:: RECORDS FOR THE TASK

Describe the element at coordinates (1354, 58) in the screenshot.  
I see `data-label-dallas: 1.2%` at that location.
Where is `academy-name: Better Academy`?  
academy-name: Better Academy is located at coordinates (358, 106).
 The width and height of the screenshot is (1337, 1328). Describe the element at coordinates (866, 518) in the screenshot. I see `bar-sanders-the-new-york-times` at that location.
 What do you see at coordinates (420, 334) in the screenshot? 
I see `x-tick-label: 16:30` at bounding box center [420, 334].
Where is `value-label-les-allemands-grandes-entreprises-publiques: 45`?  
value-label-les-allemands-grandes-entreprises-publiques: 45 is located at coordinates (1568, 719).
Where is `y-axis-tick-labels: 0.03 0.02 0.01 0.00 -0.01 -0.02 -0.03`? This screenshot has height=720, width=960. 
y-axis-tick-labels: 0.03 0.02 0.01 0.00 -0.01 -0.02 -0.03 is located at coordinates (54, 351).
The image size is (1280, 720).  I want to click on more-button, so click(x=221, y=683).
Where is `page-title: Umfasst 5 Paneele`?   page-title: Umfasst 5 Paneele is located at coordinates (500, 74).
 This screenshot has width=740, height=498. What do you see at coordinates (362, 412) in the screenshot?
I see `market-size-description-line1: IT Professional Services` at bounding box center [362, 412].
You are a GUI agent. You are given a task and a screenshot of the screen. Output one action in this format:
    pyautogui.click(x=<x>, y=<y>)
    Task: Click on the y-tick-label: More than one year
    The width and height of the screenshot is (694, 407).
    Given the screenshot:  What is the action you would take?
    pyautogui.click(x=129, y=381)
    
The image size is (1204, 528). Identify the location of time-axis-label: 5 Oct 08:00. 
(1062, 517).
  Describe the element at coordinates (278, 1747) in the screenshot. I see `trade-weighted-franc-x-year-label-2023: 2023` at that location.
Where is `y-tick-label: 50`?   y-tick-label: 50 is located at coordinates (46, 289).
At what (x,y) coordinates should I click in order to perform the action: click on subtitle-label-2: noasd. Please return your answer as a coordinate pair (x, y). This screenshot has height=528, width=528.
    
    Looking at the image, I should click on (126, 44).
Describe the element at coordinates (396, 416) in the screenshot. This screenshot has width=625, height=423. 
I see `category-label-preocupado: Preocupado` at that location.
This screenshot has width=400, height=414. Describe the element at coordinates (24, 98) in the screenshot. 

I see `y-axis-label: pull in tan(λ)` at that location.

::::

» WHAT IS EXPECTED
Swap "Identify the location of" for "Find the position of" in the stretch of the entries from the line containing "The image size is (1280, 720)." through the end of the entries, and write out that stretch with nothing else changed.

» ANSWER BOX
The image size is (1280, 720).  I want to click on more-button, so click(x=221, y=683).
Where is `page-title: Umfasst 5 Paneele`?   page-title: Umfasst 5 Paneele is located at coordinates (500, 74).
 This screenshot has width=740, height=498. What do you see at coordinates (362, 412) in the screenshot?
I see `market-size-description-line1: IT Professional Services` at bounding box center [362, 412].
You are a GUI agent. You are given a task and a screenshot of the screen. Output one action in this format:
    pyautogui.click(x=<x>, y=<y>)
    Task: Click on the y-tick-label: More than one year
    The width and height of the screenshot is (694, 407).
    Given the screenshot:  What is the action you would take?
    pyautogui.click(x=129, y=381)
    
The image size is (1204, 528). Find the position of time-axis-label: 5 Oct 08:00. 
(1062, 517).
  Describe the element at coordinates (278, 1747) in the screenshot. I see `trade-weighted-franc-x-year-label-2023: 2023` at that location.
Where is `y-tick-label: 50`?   y-tick-label: 50 is located at coordinates (46, 289).
At what (x,y) coordinates should I click in order to perform the action: click on subtitle-label-2: noasd. Please return your answer as a coordinate pair (x, y). This screenshot has height=528, width=528.
    
    Looking at the image, I should click on (126, 44).
Describe the element at coordinates (396, 416) in the screenshot. This screenshot has width=625, height=423. 
I see `category-label-preocupado: Preocupado` at that location.
This screenshot has width=400, height=414. Describe the element at coordinates (24, 98) in the screenshot. 

I see `y-axis-label: pull in tan(λ)` at that location.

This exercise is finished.